Wisst ihr was mich derzeit am meisten ankotzt?

#Natenom wurde totgefahren und viele außerhalb der Bubble sehen ihn selbst als Schuldigen an der Sache.

Und das sind nich irgendwelche wütenden Pforzheim-Dudes, sondern das sind auch meine Familienmitglieder, Freunde, Bekannte, Verwandte, ...

Dieses "Autos First" denken bekommen wir einfach nicht raus aus den Köpfen.

Ja, wir sind jetzt laut und hauen auf den Tisch, aber im Grunde genommen steckt man uns doch nur in die Fahrrad-Freaks-Ecke.
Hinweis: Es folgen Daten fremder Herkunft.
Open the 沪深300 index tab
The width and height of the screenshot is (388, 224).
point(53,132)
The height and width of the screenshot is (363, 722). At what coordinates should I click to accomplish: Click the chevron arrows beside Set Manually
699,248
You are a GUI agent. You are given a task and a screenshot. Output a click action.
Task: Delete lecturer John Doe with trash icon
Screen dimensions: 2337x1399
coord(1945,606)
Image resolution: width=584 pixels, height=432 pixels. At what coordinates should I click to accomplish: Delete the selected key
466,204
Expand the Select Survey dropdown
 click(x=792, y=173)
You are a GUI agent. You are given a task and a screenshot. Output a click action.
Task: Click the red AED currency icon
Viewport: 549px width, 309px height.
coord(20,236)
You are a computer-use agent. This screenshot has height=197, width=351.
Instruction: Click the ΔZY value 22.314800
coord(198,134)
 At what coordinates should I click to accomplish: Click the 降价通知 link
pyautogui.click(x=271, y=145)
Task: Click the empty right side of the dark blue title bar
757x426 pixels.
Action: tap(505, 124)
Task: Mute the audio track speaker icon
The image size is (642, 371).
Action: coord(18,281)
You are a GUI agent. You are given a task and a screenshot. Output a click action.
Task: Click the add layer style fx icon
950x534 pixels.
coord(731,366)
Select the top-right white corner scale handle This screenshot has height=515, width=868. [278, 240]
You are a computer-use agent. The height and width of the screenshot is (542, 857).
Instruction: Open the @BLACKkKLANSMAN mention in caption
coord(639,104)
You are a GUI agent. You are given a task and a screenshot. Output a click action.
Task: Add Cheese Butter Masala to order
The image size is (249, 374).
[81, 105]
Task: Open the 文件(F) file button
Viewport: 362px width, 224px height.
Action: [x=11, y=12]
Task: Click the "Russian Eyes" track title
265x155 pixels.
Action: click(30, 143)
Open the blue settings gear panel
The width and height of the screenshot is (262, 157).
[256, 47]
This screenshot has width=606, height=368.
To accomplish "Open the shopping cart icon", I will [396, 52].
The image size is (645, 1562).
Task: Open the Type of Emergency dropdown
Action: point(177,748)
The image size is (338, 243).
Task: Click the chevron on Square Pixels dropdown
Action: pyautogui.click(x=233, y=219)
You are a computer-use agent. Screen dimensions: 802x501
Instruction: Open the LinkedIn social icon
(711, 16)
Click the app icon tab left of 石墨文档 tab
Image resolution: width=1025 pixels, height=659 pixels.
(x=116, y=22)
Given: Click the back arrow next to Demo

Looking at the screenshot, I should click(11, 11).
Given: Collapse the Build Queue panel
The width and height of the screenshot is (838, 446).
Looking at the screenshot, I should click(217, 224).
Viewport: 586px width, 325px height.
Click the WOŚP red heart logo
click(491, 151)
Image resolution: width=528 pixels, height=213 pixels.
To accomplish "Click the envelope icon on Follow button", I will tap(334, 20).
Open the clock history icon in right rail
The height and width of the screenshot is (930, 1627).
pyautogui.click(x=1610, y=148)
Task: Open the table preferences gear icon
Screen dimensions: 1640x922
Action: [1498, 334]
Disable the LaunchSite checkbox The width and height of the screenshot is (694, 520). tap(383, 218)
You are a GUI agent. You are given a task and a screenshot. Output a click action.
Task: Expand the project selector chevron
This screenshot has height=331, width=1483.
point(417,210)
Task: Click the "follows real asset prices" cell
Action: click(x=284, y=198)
@Nessie_LE Dito. DIe nächsten derartigen Meldungen einer #Autolizei geistern durchs Fediverse (Dortmund Zebrastreifen und Fall #iprime )
Warum ist ausgerechnet bei der Law-and-order-Fraktion alles "Freak" was im Sinne der nicht Motorisierten auf die Einhaltung der STVO wert legt.
#Natenom hat sich noch nciht mals primär als Verkehrswendeverfechter geäußert (auch, wenn ich ihn so einschätze, dass er das schon war) vorrangig hat er die EInhaltung geltenden Rechts gefordert. NIcht mehr.

@Nessie_LE
Dass wir die Autozentrische Denkweise insgesamt angehen müssen ist für mich der zweite Schritt. Der erste wäre: WIe kriegen wir konsequente EInhaltung, Ahndung und Kenntnis der echten #STVO durchgesetzt. Hängt zusammen, ist aber nur ein ganz kleiner Teil des gesamten Themas #Autozentrik .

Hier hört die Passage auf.